Thread overview
Destructor called twice.
Feb 25, 2018
TheFlyingFiddle
Feb 25, 2018
ketmar
Feb 26, 2018
TheFlyingFiddle
February 25, 2018
When writing some code to setup properties in a chain function manner I ran into some unexpected behavior with destructors.

Example:

struct S {
    int a, b;

    ref S foo(int b) {
        this.b = b;
        return this;
    }

    this(int ab) {
        this.a = this.b = ab;
        printf("ctor a=%d, b=%d\n", a, b);
    }

    ~this() {
        printf("dtor a=%d b=%d\n", a, b);
    }


}

void main()
{
    auto s0 = S(0).foo(1);
    auto s1 = S(1).foo(2).foo(3).foo(4);
    auto s2 = S(2);
    s2.foo(5).foo(6).foo(7);
}

//Output is
ctor 0
dtor 0 1
ctor 1
dtor 1 4
ctor a=2, b=2
dtor a=2 b=7
dtor 1 4
dtor 0 1


For s0,s1 the destructor is called twice but s2 works as I would expect.

Taking a look with dmd -vcg-ast provided this:
void main()
{
    S s0 = ((S __slS3 = S(, );) , __slS3).this(0).foo(1);
    try
    {
    	S s1 = ((S __slS4 = S(, );) , __slS4).this(1).foo(2).foo(3).foo(4);
    	try
    	{
    	    S s2 = s2 = S , s2.this(2);
    	    try
    	    {
    		s2.foo(5).foo(6).foo(7);
    	    }
    	    finally
    		s2.~this();
    	}
    	finally
    	    s1.~this();
    }
    finally
    	s0.~this();
    return 0;
}

The two extra dtor calls are not visible here but I guess they are caused by the temporary variables that are created and then go out of scope directly.

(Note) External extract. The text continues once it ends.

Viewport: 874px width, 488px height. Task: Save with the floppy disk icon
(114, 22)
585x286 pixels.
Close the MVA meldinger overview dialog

Am I doing something wrong or is this a bug?



February 25, 2018
add postblit debug prints, and you will see.
February 26, 2018
On Sunday, 25 February 2018 at 21:35:33 UTC, ketmar wrote:
> add postblit debug prints, and you will see.

I get that it will call the postblit since it creates a temporary.

What I expected though was that.

auto s = S(0).foo(1);

Would become something like:

S s; s.__ctor(0).foo(1);

But maybe this would not be consistent behavior?

I'm wondering why it creates the temporary in the first place.